» **Consigna**
Copia sin cambios el pasaje del extracto sobre fotografía y verdad en el arte que arranca en las palabras "Para cerrar, me" y termina después de "lo planteó Sontag.".

Joan Fontcuberta en su influyente trabajo El beso de Judas emite una pregunta en torno a la fotografía, pero que para mí taladra a las artes en general al día de hoy. Parafraseándolo: ¿Aún hay quienes no abandonan la impresión de que la fotografía es una tecnología al servicio de la verdad? Y el arte, insisto, incluyéndolo en la pregunta. Cuando Fontcuberta formula esta interrogante lo hace bajo una prerrogativa interesante, dice:
“La cámara testimonia aquello que ha sucedido; la película fotosensible está destinada a ser un soporte de evidencias. Pero esto es solo apariencia; es una convención que a fuerza de ser aceptada sin paliativos termina por fijarse en nuestra conciencia. La fotografía actúa como el beso de Judas: el falso efecto vendido por treinta monedas. Un acto hipócrita y desleal que esconde una terrible traición: la delación de quien dice precisamente personificar la Verdad y la Vida”.
Esa necesidad de veracidad impuesta a la fotografía no es más que una candidez que camufla “mecanismos culturales e ideológicos que afectan a nuestras suposiciones sobre lo real. El signo inocente encubre un artificio cargado de propósitos e historia.” El resto de las artes puede camuflar lo mismo. El arte finalmente es una oportuna traición a nuestras creencias para permitirnos entablar nuevos entramados discursivos. Muestra de ello lo constituyen los trazos de los dibujos de Ara Koshiro, o las piezas de Yuri Liscano de la serie Archivadores, ni por decir lo menos de las fotografías de Claudio Perna que cuando nos trasladamos con ellas a las alturas satelitales, hacen que el postulado de Fontcuberta abra el eterno y apasionante camino sobre la veracidad del arte. Pero algo a subrayar: esa búsqueda es realmente apasionante cuando, como cual intrusos, aparecen la suspicacia oradora y crítica.
Entre todos estos artífices que participan en Trópicos se urden franjas de encuentros y desencuentros. Todos plantean sus propios devenires y abren paso al silencio para quien quiera interpretar o contemplar, o ambas. Entre tantos paisajes no espere lealtad a la escena, estos artistas han transgredido lo real visual evidente, para asomar nuevos rasgos.
Para cerrar, me acojo a una última referencia, a George Didi-Huberman en un ensayo muy honesto titulado “La exposición como máquina de guerra” cuando plantea el término Dekraum para darnos a entender que las exposiciones de arte deben ser “espacios para el pensamiento”. Coincido con él, como también cuando manifiesta que deben propiciar “una forma visual de conocimiento que es un cruce de fronteras entre el saber puramente argumentativo y la obra de arte.” Con esta exposición la búsqueda es que “sigamos hablando”, tal como lo planteó Sontag.

» **Datos suministrados**
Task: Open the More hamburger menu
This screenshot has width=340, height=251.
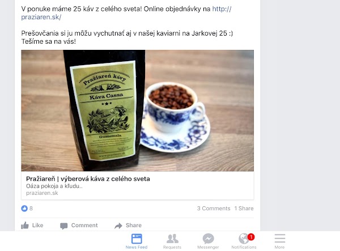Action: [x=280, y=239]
---
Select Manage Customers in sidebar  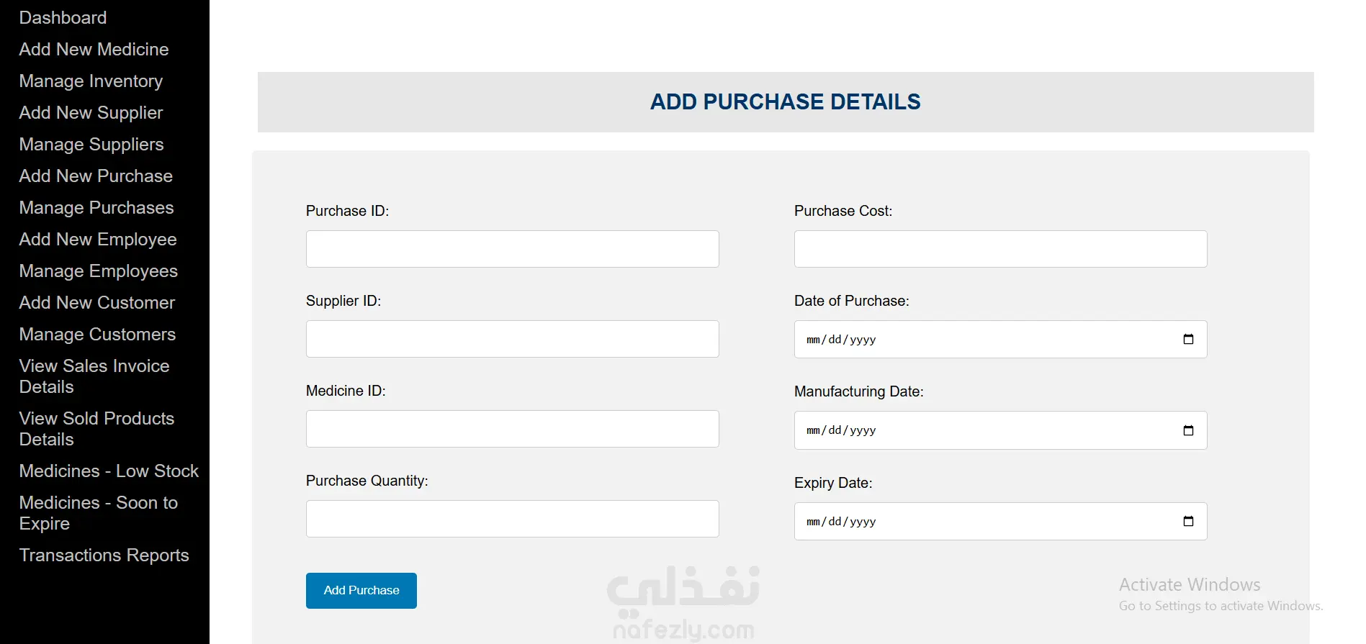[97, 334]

» **Respuesta**
Para cerrar, me acojo a una última referencia, a George Didi-Huberman en un ensayo muy honesto titulado “La exposición como máquina de guerra” cuando plantea el término Dekraum para darnos a entender que las exposiciones de arte deben ser “espacios para el pensamiento”. Coincido con él, como también cuando manifiesta que deben propiciar “una forma visual de conocimiento que es un cruce de fronteras entre el saber puramente argumentativo y la obra de arte.” Con esta exposición la búsqueda es que “sigamos hablando”, tal como lo planteó Sontag.